Nr. 50/2020 vom 10.12.2020

Der Hipster schwitzt, die Bürgerwehr schiesst

Haarscharf über die Gegenwart hinaus: In zwei neuen Romanen wird Deutschlands Hauptstadt zur Bühne für dystopische Visionen – einmal neofaschistisch, einmal neoliberal.

Von Florian KellerMail an AutorIn

Wann es gekippt ist in Berlin? Angefangen hat es bei geschmolzenem Käse nach Walliser Art. Sie hatten sich übers Netz gefunden, später traf man sich zu einer geselligen Racletterunde: So erinnert sich Charlotte, eine der Figuren in Laura Lichtblaus Roman «Schwarzpulver», an die Anfänge der Bürgerwehr, für die sie jetzt, mehr schlecht als recht im Schnellverfahren ausgebildet, auf den Dächern über Berlin patrouilliert – als Präzisionsschützin, die jeden Aufruhr im Keim ersticken soll.
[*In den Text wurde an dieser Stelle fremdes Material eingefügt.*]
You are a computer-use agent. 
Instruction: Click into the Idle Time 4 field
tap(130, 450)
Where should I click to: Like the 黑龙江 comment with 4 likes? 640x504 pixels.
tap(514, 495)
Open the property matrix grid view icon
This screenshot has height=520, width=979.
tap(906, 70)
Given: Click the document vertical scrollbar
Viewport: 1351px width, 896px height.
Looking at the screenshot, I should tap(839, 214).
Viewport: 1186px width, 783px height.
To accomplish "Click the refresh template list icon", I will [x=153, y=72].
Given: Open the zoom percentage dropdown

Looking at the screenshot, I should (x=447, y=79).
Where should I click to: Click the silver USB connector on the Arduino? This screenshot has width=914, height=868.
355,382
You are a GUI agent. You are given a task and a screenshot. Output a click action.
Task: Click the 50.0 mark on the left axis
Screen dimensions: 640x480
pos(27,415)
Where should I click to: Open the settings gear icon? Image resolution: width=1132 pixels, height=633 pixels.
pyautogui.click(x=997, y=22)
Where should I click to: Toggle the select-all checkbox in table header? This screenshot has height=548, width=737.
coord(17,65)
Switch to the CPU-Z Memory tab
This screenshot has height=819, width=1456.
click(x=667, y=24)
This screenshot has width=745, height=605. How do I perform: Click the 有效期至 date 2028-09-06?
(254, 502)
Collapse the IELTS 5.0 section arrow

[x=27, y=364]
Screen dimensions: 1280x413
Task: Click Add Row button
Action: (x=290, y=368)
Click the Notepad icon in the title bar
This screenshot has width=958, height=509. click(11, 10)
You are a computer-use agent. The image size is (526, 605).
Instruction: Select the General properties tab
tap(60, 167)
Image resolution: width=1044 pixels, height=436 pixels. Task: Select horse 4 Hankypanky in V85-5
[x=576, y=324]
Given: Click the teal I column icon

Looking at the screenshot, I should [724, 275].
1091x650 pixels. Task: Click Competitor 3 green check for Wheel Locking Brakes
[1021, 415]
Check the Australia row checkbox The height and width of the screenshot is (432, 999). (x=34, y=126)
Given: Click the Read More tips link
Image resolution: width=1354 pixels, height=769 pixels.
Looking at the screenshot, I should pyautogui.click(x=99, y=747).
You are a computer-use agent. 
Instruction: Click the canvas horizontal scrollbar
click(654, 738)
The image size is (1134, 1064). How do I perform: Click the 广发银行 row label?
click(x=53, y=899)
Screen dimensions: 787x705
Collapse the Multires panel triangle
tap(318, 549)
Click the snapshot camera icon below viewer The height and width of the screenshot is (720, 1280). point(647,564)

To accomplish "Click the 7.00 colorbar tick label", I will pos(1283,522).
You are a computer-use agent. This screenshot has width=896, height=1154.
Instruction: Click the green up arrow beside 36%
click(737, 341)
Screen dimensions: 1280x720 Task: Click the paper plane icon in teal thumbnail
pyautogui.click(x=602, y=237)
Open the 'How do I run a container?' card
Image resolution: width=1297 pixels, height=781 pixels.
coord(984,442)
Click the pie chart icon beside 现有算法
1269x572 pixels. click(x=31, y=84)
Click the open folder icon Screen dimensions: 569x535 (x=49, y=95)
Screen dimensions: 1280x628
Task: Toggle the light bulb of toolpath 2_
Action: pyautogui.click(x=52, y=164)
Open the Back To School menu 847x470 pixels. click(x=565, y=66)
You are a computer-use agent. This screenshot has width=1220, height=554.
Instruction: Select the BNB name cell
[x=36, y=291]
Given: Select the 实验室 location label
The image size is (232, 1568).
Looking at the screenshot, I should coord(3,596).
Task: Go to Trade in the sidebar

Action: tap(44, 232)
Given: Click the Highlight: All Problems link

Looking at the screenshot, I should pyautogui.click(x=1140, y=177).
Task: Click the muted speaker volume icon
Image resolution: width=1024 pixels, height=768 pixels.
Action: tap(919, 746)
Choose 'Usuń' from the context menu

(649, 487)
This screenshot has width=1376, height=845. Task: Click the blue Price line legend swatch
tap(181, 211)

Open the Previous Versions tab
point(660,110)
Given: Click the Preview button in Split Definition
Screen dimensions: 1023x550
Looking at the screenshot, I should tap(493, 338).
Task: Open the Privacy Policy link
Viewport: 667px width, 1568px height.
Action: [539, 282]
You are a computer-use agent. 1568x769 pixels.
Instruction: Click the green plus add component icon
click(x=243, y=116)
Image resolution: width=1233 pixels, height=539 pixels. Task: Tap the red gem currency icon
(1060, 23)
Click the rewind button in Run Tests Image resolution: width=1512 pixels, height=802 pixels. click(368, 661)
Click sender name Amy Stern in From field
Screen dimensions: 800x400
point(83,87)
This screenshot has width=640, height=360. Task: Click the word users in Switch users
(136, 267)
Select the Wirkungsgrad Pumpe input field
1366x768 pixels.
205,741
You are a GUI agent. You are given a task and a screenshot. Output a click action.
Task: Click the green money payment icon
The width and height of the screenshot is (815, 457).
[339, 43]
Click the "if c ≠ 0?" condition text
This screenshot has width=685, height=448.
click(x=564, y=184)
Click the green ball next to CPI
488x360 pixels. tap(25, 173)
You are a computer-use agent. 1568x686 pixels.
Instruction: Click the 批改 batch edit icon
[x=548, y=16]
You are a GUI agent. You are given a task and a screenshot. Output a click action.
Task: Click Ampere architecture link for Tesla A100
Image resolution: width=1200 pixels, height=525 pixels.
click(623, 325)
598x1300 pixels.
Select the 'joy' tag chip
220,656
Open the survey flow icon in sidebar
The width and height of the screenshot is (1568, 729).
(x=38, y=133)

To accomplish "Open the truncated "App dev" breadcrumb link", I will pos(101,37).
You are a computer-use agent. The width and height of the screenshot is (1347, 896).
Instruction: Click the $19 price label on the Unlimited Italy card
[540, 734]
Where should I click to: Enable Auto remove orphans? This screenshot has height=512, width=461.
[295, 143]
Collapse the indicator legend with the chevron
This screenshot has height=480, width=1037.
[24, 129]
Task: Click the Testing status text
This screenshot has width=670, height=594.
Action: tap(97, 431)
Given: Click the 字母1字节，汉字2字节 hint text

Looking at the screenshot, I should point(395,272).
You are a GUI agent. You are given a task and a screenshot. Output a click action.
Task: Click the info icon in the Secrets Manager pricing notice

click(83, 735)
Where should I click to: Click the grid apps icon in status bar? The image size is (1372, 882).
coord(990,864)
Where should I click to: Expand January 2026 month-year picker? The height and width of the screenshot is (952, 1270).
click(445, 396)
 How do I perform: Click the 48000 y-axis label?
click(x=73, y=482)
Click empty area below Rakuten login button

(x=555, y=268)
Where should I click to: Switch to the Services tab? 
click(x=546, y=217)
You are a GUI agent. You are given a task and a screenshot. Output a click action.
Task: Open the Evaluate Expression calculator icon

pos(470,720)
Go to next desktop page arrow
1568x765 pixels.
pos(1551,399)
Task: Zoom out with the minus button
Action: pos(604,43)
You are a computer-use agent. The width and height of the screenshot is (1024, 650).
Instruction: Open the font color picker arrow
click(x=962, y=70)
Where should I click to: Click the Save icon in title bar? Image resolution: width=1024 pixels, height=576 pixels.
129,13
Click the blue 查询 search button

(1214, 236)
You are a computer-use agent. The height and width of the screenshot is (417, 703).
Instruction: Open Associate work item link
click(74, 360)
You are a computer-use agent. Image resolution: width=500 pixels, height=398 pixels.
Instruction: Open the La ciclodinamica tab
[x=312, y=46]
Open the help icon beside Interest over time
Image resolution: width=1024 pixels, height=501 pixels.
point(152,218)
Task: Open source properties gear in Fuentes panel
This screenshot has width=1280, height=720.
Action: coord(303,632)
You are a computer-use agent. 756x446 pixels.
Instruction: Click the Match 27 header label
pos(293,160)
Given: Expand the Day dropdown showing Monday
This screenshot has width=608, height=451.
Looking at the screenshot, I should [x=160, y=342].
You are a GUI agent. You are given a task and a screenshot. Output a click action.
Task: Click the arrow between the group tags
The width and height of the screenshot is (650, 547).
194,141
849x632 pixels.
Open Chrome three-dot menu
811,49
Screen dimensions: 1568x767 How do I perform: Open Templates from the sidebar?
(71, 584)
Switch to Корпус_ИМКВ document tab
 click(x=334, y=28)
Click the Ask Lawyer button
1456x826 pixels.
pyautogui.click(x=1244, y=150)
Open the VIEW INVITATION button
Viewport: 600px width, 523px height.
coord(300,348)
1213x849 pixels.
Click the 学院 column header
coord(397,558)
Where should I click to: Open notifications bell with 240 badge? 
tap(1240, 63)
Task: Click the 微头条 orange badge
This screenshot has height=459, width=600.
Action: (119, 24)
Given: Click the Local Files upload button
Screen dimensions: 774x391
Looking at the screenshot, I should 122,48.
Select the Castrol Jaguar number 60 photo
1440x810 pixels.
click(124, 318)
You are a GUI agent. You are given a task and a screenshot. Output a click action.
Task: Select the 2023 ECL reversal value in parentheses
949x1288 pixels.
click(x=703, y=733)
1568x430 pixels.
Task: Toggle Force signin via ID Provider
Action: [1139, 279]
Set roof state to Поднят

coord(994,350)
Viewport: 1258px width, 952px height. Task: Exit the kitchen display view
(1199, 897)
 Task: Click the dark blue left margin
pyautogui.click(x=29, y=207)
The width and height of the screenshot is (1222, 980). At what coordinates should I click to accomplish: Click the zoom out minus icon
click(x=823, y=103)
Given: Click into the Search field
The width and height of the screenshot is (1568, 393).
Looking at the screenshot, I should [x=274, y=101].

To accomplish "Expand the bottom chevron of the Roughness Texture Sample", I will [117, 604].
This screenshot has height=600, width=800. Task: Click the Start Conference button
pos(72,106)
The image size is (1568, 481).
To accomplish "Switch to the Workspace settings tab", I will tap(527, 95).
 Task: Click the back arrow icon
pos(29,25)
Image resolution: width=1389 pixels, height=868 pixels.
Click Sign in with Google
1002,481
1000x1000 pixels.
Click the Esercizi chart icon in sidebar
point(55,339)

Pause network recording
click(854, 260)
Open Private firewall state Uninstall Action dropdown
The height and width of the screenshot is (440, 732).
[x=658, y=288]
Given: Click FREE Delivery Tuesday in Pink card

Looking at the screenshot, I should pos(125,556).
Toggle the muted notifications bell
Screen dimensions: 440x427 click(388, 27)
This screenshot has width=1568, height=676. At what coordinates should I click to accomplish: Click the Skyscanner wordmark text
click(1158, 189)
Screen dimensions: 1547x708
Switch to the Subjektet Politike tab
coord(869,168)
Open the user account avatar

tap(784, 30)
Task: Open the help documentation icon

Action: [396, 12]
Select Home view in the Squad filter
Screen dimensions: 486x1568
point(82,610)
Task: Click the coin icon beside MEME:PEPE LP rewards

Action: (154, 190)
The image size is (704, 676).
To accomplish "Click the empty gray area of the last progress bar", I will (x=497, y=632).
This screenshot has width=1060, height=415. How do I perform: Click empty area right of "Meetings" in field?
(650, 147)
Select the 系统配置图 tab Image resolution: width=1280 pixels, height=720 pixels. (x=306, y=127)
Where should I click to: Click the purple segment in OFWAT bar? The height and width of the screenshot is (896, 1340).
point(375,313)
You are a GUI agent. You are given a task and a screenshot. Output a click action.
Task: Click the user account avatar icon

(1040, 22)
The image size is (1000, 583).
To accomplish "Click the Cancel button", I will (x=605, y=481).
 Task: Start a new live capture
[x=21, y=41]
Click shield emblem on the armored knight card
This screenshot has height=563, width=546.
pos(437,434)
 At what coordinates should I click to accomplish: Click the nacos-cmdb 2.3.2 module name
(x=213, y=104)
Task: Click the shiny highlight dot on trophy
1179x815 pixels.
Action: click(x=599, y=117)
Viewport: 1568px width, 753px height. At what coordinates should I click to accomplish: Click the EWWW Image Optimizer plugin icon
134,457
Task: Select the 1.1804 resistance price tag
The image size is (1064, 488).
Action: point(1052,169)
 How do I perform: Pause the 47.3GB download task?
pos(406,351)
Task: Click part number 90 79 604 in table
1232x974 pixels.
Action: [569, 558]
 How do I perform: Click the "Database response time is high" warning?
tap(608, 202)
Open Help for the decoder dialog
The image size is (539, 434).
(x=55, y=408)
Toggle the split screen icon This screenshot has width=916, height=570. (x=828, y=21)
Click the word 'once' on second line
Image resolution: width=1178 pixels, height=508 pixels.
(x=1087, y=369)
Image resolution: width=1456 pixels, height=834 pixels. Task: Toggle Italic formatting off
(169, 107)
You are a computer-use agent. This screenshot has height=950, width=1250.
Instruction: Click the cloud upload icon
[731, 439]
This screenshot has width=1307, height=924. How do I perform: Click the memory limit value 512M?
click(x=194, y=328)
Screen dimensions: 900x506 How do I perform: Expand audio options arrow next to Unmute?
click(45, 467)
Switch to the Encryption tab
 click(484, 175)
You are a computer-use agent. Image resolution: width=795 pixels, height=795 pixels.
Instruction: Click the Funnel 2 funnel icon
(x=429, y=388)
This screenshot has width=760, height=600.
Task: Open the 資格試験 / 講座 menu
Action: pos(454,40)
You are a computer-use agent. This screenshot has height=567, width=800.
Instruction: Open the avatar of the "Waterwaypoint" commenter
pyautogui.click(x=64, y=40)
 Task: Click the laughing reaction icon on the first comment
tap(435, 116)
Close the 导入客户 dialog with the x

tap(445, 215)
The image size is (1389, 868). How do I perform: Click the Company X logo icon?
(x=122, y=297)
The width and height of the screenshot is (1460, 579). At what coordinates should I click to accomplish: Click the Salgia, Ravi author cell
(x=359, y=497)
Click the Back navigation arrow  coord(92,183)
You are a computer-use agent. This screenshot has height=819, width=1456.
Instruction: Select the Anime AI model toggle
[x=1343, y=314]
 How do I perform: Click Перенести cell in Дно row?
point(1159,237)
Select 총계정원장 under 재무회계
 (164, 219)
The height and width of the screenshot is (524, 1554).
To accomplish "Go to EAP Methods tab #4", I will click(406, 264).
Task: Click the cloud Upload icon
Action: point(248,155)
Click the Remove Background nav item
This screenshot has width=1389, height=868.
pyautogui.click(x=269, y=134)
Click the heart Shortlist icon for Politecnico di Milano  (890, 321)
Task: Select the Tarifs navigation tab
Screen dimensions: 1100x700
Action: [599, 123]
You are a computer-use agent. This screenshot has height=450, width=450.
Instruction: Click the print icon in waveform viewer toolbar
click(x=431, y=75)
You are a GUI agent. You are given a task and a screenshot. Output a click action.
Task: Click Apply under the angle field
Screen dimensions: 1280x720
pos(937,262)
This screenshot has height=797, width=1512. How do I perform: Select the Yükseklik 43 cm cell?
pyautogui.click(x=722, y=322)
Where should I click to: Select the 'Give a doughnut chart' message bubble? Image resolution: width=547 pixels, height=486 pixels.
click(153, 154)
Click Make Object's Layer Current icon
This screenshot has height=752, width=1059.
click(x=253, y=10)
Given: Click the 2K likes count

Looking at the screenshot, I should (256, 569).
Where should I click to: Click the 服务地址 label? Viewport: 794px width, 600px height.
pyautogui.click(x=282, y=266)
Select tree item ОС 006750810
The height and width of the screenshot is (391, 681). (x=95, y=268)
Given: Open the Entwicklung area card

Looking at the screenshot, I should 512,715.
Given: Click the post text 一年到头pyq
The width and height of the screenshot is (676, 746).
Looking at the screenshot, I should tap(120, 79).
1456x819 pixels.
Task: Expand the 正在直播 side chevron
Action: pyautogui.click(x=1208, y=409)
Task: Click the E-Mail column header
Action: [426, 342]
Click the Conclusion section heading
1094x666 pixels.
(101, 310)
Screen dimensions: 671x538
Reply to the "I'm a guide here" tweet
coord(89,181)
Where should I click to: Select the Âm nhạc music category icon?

Deutschland steht auf der Schwelle zu einem faschistischen Staat, aber das erfährt man hier zunächst nur nebenbei, aus beiläufig gestreuten Hinweisen. Und ganz neu sind die strammen Normen ja auch wieder nicht, für Burschi zumindest nicht: Ihr ist vieles davon bestens vertraut aus dem Dorf in Bayern, wo sie herkommt – zum Beispiel der brutale Spott gegenüber denen, die in ihrem Geschlecht oder mit ihrem Begehren nicht der Regel entsprechen. Daheim im Dorf wusste man seit jeher ganz genau, was der sogenannten Volksgesundheit förderlich ist und vor allem, was nicht. In Berlin verliebt sich Burschi jetzt in die widerspenstige Johanna, deren Hals beim Küssen nach Schwarzpulver riecht. Ein «ungefähres Wesen» ist sie, diese Johanna, und irgendwann verschwindet sie buchstäblich im Untergrund.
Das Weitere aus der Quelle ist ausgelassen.